Giorgio Bassani

AP/GIUSEPPE DI NOIA

Giorgo Bassanis Klassiker der Weltliteratur

Die Gärten der Finzi-Contini. Eine Spurensuche in Ferrara. Feature von Shenja von Mannstein

Er sei Schriftsteller und Historiker zugleich, betonte Giorgio Bassani häufig. Bassani stammte aus Ferrara, jener Stadt in der norditalienischen Po-Ebene, die einst Zentrum des italienischen Judentums war. In den 50er Jahren zog Bassani nach Rom. Seine Heimatstadt war ihm unter den Faschisten fremd geworden und doch widmete er ihr sein gesamtes literarisches Schaffen. Il Romanzo di Ferrara, Bassanis Lebenswerk, vereint seine wichtigsten Romane und Erzählungen. Darunter Il Giardino dei Finzi Contini - Die Gärten der Finzi-Contini. Es ist die Geschichte einer unerfüllten Liebe und zugleich eine Chronik des tragischen Schicksals des jüdischen Bürgertums in Ferrara.

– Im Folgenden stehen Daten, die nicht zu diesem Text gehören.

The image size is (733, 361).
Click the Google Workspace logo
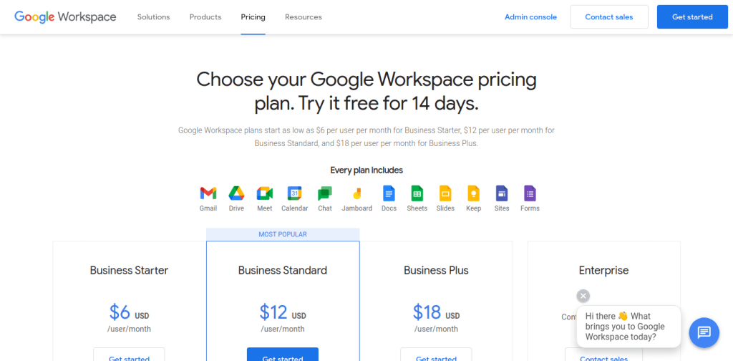[x=65, y=17]
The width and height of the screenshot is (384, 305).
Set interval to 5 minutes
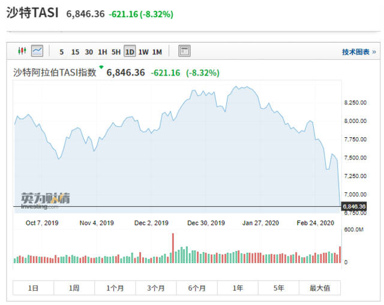click(61, 52)
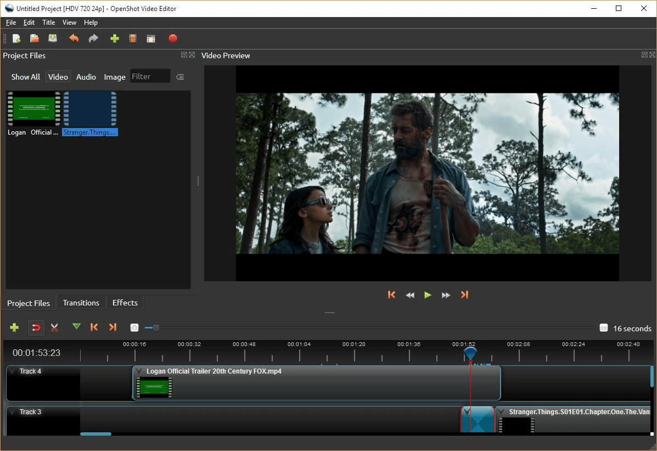Add a new track with the timeline plus icon
657x451 pixels.
tap(14, 327)
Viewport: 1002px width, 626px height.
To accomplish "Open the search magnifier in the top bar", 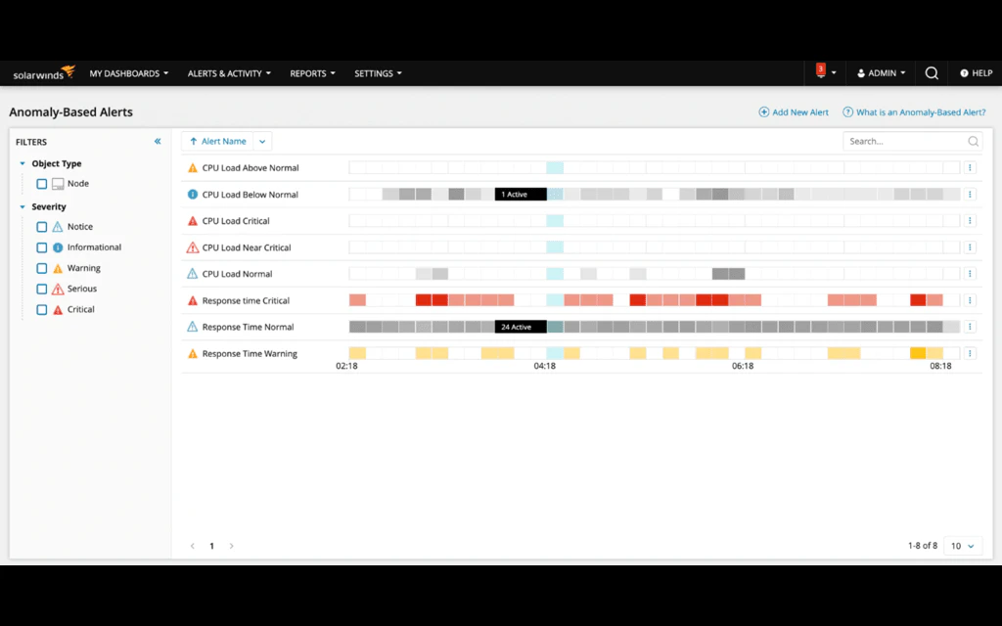I will (x=931, y=72).
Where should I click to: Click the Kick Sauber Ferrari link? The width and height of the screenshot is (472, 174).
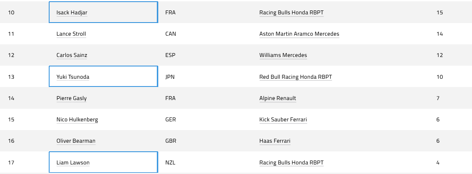(x=283, y=120)
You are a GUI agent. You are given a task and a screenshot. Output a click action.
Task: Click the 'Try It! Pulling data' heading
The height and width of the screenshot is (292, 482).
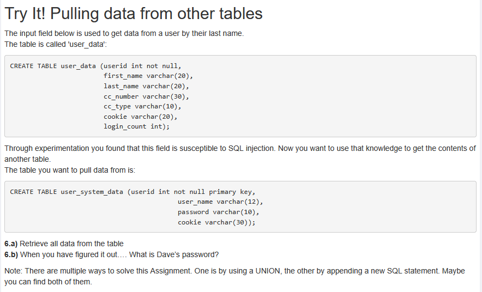point(134,14)
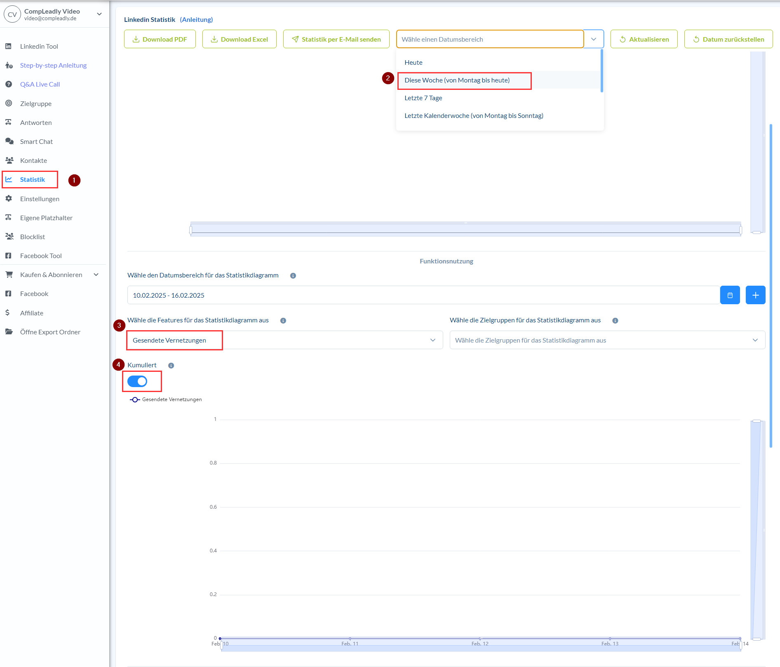Open the Zielgruppen selection dropdown
Screen dimensions: 780x667
(x=607, y=340)
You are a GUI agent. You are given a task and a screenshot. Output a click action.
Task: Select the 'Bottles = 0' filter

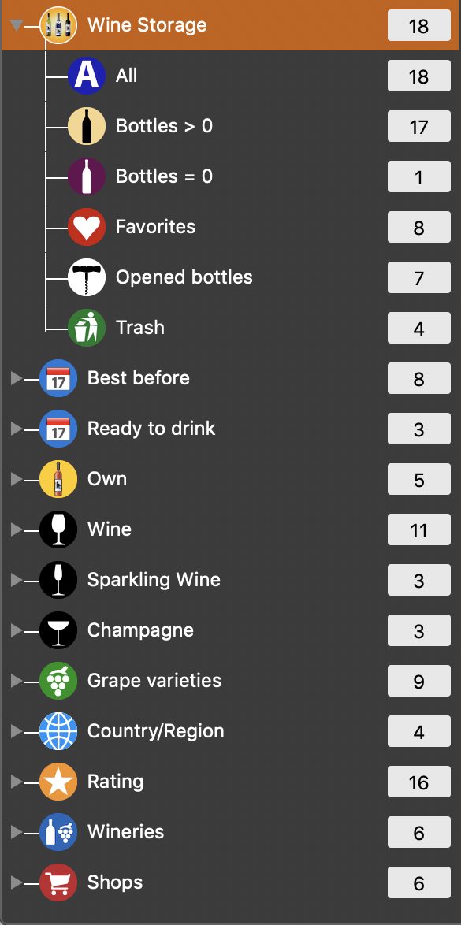coord(164,176)
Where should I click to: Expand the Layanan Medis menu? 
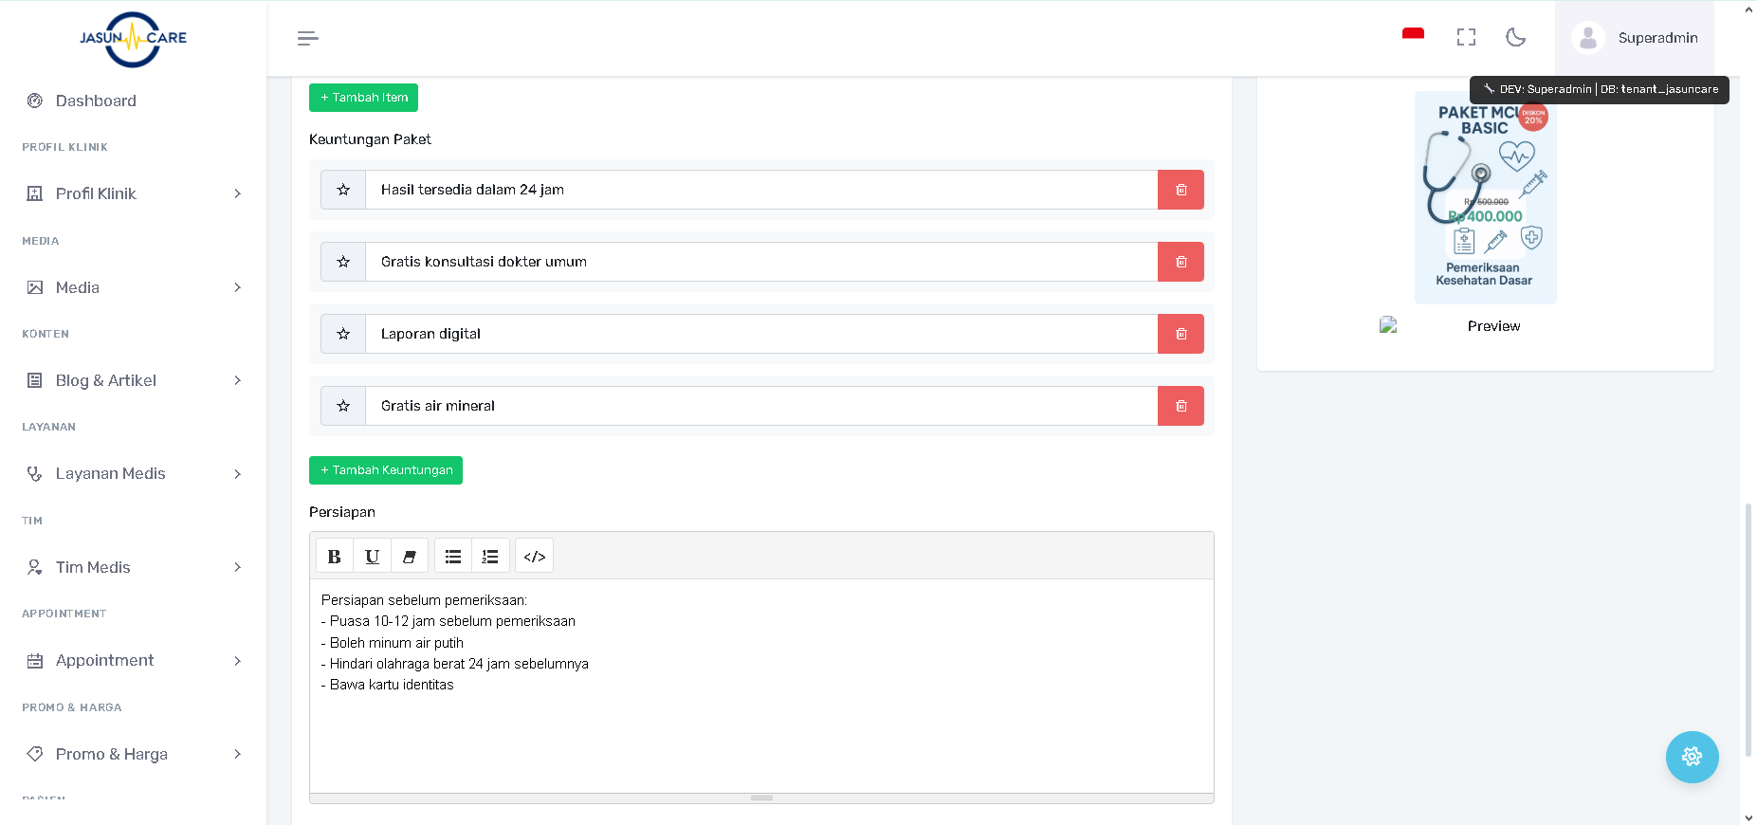click(133, 473)
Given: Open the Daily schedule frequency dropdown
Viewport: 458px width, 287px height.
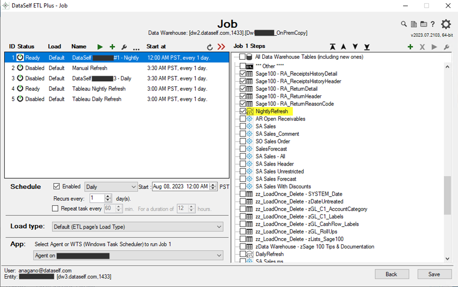Looking at the screenshot, I should 111,187.
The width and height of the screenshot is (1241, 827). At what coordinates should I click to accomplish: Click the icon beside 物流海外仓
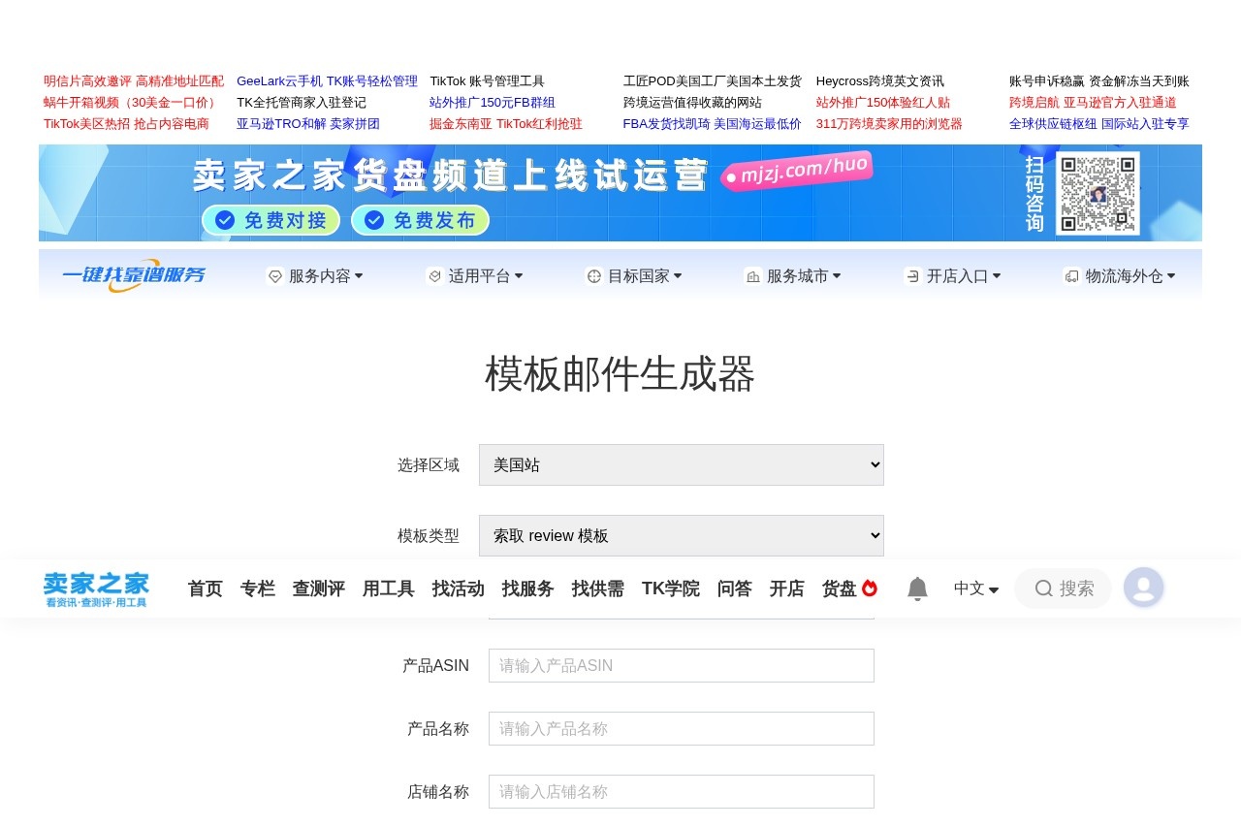1071,275
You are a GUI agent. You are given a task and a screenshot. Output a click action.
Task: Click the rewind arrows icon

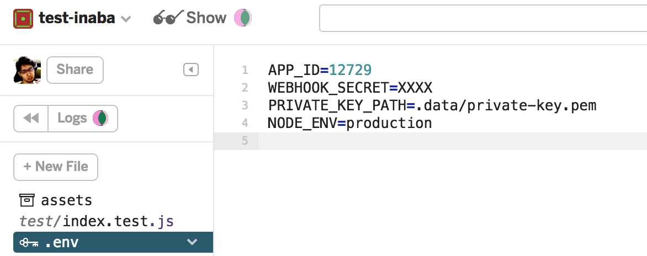pyautogui.click(x=31, y=118)
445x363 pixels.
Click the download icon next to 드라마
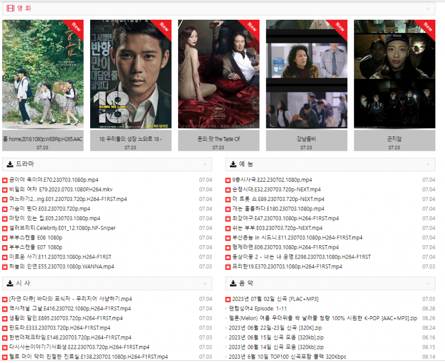10,164
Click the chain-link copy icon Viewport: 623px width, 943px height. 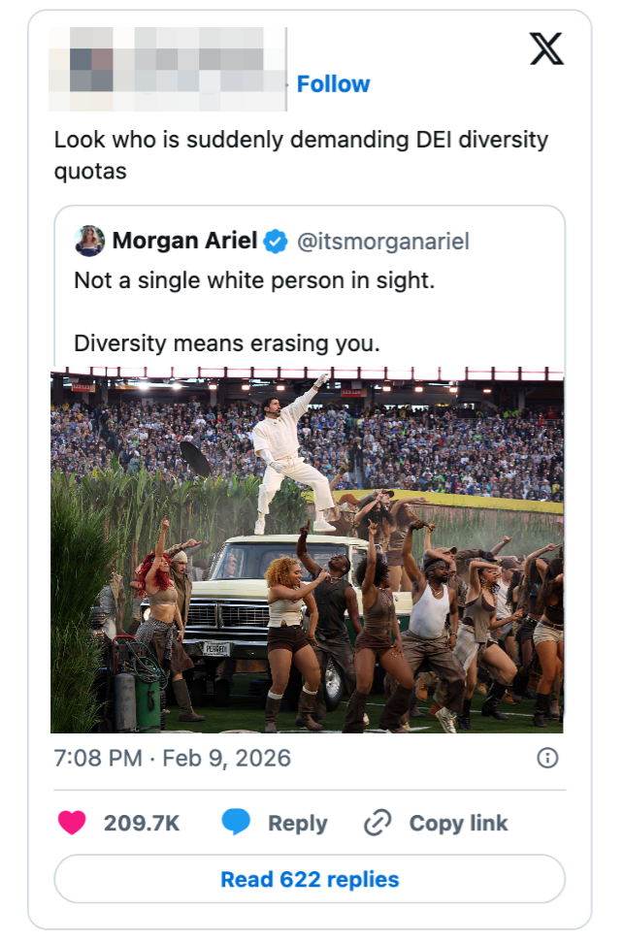(x=377, y=824)
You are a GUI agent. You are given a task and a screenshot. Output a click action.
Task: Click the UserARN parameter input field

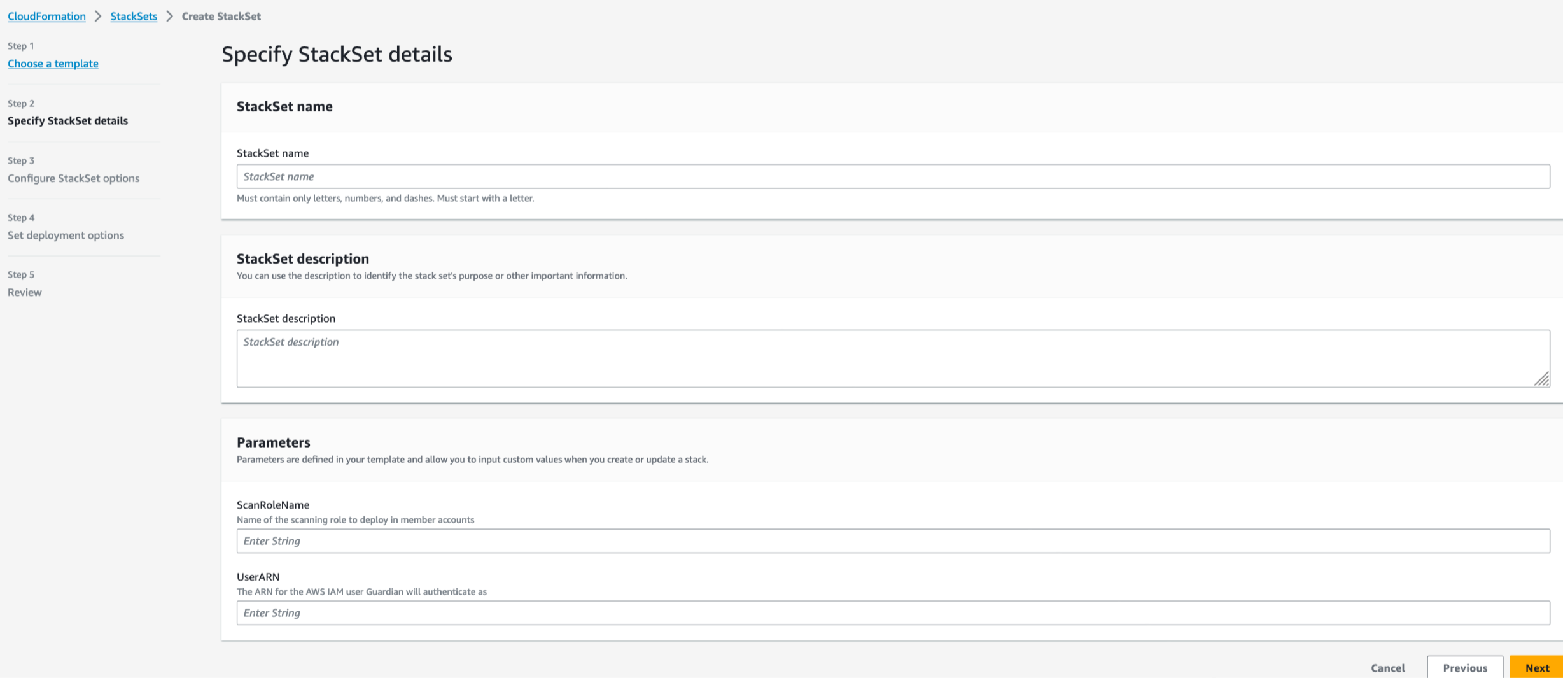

"Kunst ist das Gegenteil von Leben, aber in gewisser Weise muss sie Nostalgie für das Leben empfinden", sagte Bassani einmal in einem Interview. Mit seinen Gärten der Finzi-Contini hat er der untergegangenen bürgerlichen Gesellschaft seiner Heimatstadt ein Denkmal gesetzt. Beinah akribisch scheint er auf die Einhaltung der genauen historischen Umstände versessen, ja hielt dies sogar für eine moralische Frage seines Schreibens. Heute kann man auf Bassanis Spuren durch Ferrara streifen, denn auch Gassen und Plätze sind in seinen Büchern detailgetreu beschrieben. Doch hat es Micól Finzi-Contini, das geheimnisvolle Mädchen aus vornehmer jüdischer Familie, in die der Ich-Erzähler vergeblich verliebt ist, jemals gegeben? Oder den legendären Garten am Ende des Prachtboulevards, des Corso Ercole d'Este?